Big Blue Swinging a Big Stick

Leads Pack in Cloud Patents. But What Does Alice Say?

IBM is leading the pack in developing cloud patents, according to a recent piece in Computerworld. But is the outlook sunny?

IBM is touting its fat IP portfolio, indeed. That’s (count ‘em) 7,534 patents in 2014 alone. Microsoft won 2,829 in the same period, Amazon 745. But IBM is getting flattened in the market right now, after being a market darling between about 2004 and 2011 or so.

Could IBM be expending too much energy on the IP portfolio? I doubt it. Their strategy has been quantity over quality and it still is. Which gets me thinking: maybe there are some positive effects of Alice after all.

Patent preparation and prosecution, especially in the technology space, has become commoditized during the past 15 years. Many technology companies focused on quantity over quality. They used their stacks and stacks of patents to drop a heavy anvil on anyone who dared to assert a patent against them, or in cross-licensing where few of the actors read each of the patents exchanged.

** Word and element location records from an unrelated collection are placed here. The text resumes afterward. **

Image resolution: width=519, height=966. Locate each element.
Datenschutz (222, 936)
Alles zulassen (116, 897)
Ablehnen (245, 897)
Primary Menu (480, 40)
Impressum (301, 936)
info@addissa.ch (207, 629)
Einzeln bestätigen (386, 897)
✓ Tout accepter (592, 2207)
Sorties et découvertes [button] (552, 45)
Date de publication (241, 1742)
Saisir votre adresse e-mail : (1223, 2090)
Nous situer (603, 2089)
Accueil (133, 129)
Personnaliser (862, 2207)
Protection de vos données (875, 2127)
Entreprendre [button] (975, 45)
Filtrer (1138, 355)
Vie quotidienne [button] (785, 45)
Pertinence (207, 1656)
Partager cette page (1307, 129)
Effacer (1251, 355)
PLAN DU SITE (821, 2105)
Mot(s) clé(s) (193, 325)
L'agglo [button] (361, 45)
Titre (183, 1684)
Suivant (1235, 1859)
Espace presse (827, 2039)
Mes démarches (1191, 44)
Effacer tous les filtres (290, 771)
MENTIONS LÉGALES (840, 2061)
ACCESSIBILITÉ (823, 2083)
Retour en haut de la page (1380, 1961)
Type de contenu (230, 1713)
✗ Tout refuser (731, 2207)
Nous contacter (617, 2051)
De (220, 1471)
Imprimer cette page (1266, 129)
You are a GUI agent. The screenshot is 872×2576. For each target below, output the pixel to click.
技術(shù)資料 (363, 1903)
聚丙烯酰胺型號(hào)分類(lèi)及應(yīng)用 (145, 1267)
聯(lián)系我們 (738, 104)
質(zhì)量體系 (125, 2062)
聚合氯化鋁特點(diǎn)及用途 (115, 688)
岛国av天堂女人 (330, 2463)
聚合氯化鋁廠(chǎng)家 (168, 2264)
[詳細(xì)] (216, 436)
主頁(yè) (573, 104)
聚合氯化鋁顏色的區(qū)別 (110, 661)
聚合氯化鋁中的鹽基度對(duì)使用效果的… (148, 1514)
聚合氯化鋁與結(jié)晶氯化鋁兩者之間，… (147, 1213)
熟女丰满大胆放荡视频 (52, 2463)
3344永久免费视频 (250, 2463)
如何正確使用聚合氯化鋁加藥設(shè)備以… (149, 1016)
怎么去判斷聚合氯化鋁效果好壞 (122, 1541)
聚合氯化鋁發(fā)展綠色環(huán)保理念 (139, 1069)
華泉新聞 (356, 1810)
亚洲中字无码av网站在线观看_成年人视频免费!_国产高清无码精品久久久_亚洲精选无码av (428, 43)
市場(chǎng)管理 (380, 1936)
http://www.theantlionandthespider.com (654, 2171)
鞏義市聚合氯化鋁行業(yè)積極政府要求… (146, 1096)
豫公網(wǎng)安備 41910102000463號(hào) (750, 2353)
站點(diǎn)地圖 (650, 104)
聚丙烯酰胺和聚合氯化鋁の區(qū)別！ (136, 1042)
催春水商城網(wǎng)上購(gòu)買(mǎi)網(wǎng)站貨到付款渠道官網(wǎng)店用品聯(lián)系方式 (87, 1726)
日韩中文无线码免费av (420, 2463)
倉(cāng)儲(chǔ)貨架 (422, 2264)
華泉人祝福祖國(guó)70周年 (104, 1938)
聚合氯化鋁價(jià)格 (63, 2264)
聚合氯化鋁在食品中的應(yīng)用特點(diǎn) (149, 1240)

Then along came Alice, and some other similarly leaning precedents, including Bilski (which feels like ancient history now). And guess what? It’s not as easy to draft a commodity patent as it once was. At least, not a valid one.

That said, drafting a valid technology or even software patent is not impossible. None of the case law prohibits such patent coverage. It just takes some skill in prosecution. Maybe the “art of patent prosecution” is being resurrected. Maybe the patents that will issue from this newly reinvigorated technical art will be stronger and better able to withstand validity challenges.

All this would be good for patent law, for innovation, and the economy. That may be some time away, though, because IBM’s 7,500+ patents in 2014 speak otherwise.